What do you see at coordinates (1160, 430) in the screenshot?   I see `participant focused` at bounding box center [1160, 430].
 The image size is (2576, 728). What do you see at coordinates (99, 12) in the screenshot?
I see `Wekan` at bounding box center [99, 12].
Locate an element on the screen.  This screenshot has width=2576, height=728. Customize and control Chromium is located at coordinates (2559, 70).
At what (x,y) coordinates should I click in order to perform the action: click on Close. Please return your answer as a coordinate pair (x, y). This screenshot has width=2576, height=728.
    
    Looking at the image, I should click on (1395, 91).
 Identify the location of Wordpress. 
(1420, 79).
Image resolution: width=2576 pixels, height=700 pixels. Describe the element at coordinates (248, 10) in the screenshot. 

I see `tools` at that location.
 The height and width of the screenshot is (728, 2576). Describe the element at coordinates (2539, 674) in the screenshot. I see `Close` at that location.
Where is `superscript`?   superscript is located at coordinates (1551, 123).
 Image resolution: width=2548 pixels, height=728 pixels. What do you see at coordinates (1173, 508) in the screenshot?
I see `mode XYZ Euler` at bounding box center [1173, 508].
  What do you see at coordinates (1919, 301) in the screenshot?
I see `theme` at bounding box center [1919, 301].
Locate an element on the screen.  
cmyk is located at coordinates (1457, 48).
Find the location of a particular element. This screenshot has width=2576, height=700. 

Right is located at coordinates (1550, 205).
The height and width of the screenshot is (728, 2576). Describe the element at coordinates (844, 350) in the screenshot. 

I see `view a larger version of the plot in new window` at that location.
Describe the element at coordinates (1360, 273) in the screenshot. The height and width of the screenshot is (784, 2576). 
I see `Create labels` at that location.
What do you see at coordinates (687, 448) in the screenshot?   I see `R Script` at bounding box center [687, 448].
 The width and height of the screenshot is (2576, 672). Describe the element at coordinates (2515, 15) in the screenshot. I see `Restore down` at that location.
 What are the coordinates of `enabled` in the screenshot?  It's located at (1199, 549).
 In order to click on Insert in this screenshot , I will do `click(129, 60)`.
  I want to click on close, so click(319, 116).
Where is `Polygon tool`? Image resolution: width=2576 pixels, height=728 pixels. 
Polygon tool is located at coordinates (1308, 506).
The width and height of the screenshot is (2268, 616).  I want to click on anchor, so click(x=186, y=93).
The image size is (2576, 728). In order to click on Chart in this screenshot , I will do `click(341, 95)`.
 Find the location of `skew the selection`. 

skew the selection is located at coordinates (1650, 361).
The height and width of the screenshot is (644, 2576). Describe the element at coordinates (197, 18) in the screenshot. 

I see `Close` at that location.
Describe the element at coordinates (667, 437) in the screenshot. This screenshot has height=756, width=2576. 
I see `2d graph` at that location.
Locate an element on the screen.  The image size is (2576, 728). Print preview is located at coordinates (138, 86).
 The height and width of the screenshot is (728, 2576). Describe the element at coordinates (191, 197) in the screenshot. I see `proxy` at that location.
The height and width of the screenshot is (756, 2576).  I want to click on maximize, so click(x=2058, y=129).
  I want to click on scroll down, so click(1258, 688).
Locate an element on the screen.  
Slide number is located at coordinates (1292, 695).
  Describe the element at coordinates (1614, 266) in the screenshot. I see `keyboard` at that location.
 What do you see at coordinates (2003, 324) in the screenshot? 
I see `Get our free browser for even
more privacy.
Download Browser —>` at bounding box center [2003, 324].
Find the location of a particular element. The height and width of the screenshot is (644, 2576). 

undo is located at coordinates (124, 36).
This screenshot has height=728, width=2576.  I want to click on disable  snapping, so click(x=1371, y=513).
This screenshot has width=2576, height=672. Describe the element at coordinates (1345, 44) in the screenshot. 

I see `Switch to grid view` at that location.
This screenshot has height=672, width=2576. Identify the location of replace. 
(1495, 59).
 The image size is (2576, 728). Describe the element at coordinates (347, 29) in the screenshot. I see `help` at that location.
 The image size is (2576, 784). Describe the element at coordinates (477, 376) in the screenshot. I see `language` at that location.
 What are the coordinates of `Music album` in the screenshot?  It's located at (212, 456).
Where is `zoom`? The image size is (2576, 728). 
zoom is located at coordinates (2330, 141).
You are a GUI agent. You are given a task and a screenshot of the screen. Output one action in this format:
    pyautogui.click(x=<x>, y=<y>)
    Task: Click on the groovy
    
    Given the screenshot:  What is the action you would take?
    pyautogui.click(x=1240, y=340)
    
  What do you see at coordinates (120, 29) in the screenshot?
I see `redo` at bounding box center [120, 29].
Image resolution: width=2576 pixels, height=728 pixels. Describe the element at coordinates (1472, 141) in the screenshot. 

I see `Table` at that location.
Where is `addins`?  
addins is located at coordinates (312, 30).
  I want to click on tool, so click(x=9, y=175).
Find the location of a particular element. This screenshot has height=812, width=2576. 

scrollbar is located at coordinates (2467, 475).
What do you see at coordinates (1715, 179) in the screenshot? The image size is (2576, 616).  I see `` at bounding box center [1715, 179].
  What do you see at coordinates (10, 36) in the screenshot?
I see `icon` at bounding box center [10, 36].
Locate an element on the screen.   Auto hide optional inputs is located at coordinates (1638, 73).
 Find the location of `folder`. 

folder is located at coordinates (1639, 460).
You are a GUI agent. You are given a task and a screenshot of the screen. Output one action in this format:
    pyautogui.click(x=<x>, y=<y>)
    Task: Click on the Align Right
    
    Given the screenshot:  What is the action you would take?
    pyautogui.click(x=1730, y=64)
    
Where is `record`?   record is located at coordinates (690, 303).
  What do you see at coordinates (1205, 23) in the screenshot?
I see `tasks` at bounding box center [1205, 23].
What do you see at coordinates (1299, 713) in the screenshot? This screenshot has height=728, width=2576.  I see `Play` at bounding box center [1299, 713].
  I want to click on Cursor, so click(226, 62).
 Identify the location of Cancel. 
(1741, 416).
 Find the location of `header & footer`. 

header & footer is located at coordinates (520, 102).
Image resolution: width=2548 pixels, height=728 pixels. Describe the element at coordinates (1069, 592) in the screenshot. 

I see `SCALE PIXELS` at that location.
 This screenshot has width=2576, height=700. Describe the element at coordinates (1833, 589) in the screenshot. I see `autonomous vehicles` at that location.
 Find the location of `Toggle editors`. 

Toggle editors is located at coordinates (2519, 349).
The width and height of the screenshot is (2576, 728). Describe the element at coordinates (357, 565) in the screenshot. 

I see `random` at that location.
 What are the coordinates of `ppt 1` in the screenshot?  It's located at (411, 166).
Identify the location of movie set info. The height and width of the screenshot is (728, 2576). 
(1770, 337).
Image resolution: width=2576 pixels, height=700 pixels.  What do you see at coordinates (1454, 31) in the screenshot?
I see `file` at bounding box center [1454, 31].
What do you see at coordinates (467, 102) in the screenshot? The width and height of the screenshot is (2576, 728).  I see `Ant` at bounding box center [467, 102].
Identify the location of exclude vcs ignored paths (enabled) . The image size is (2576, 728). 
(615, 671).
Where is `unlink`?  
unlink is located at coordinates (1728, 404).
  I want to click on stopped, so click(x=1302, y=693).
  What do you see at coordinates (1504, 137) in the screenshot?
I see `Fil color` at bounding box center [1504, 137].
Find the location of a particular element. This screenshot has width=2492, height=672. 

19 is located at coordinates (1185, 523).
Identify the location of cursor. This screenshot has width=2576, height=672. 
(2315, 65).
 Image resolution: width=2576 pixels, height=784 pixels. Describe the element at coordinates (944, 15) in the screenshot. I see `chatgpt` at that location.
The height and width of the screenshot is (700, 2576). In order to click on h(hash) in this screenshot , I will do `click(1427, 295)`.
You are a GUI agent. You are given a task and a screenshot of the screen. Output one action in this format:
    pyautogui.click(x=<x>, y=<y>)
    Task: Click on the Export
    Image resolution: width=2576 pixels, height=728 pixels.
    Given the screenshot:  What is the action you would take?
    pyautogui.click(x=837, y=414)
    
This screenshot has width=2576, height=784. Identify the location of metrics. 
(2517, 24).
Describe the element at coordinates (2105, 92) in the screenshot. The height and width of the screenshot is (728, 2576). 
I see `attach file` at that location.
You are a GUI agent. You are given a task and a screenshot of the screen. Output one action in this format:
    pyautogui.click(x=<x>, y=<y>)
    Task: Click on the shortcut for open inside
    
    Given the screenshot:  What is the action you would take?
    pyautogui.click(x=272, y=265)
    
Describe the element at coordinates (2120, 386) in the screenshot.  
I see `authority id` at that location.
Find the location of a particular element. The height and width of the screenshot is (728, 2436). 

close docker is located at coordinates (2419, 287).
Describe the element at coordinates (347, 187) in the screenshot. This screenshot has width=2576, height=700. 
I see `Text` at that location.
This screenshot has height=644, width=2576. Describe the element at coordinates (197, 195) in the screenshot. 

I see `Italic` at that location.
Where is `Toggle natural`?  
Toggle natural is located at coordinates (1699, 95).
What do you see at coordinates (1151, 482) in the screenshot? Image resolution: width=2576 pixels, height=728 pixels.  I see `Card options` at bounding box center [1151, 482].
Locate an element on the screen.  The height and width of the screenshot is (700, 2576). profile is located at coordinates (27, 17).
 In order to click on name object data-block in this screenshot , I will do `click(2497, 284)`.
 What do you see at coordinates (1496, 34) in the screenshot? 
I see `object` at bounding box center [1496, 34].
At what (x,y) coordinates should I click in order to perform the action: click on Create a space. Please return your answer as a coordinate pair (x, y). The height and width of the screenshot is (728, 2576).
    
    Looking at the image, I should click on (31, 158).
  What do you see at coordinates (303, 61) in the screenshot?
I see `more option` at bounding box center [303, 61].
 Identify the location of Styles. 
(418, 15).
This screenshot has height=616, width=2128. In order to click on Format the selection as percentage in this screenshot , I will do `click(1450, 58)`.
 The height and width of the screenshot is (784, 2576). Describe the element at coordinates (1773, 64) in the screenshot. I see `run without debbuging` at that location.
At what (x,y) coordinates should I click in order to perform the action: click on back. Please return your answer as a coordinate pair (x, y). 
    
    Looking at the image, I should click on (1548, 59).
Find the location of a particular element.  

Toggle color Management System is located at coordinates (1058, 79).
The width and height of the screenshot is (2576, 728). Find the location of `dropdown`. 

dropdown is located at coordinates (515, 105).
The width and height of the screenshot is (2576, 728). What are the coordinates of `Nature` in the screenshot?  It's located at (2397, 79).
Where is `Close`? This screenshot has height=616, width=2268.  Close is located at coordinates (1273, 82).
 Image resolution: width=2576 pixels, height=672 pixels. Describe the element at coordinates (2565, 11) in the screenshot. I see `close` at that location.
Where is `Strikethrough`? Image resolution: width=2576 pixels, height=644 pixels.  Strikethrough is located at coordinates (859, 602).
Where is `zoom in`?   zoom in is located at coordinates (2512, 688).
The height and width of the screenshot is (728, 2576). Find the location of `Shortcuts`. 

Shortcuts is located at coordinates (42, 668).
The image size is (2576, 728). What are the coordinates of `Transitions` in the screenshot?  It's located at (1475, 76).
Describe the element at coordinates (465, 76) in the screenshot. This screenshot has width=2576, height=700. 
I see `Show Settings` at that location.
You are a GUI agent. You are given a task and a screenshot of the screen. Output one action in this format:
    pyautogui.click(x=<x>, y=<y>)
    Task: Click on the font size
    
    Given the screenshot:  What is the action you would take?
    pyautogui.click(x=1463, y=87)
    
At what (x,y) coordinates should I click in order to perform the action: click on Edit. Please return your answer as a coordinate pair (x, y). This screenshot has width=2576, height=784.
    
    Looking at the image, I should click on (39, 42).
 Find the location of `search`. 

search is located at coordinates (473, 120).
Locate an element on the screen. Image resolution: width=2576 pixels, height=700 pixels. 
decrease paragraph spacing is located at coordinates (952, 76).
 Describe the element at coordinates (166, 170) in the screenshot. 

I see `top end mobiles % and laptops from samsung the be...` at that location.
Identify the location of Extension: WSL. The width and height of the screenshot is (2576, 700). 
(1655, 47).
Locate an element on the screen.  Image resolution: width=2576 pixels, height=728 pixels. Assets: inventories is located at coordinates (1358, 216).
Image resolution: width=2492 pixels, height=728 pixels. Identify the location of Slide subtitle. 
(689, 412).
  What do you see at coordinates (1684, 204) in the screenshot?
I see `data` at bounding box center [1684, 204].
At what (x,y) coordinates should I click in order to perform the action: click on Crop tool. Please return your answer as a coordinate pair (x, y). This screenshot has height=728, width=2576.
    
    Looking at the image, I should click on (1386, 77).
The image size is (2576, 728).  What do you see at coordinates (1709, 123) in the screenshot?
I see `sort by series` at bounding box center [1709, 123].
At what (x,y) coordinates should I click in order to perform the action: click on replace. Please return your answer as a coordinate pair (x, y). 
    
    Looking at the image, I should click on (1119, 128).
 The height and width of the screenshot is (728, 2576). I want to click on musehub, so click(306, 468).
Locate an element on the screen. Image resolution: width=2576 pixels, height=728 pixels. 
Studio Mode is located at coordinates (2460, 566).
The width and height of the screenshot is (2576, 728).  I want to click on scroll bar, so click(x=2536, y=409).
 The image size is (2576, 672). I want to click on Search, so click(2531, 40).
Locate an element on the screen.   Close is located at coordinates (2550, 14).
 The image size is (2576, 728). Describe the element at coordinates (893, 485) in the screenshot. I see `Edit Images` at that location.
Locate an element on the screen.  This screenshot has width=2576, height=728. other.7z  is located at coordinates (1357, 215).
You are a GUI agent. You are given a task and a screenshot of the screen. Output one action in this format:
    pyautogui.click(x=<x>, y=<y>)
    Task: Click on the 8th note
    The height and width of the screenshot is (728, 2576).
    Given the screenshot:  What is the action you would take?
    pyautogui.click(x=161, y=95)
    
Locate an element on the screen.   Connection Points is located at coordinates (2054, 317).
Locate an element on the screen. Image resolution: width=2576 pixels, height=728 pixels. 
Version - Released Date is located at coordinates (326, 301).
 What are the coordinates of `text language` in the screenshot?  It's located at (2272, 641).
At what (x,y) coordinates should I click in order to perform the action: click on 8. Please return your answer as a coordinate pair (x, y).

━━━━━━━━━━━━━━━━━━━━━━━━━━━━━━

### PROBLEM DESCRIPTION
Copy the entries above word for word, from their first line through the line that contains "(1420, 79).", including both ends.

### RESPONSE BELOW
What do you see at coordinates (1160, 430) in the screenshot?   I see `participant focused` at bounding box center [1160, 430].
 The image size is (2576, 728). What do you see at coordinates (99, 12) in the screenshot?
I see `Wekan` at bounding box center [99, 12].
Locate an element on the screen.  This screenshot has width=2576, height=728. Customize and control Chromium is located at coordinates (2559, 70).
At what (x,y) coordinates should I click in order to perform the action: click on Close. Please return your answer as a coordinate pair (x, y). This screenshot has width=2576, height=728.
    
    Looking at the image, I should click on (1395, 91).
 Identify the location of Wordpress. 
(1420, 79).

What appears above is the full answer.